Try it: Repeat the records exactly, so that each line matches the original.

+++++

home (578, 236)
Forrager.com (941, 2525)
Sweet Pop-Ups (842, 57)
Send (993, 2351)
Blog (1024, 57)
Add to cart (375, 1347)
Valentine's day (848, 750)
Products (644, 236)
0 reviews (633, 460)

+++++

Result for this exercise:
home (578, 236)
Forrager.com (941, 2525)
Sweet Pop-Ups (842, 57)
Send (993, 2351)
Blog (1024, 57)
Add to cart (375, 1347)
Valentine's day (848, 750)
Products (644, 236)
0 reviews (633, 460)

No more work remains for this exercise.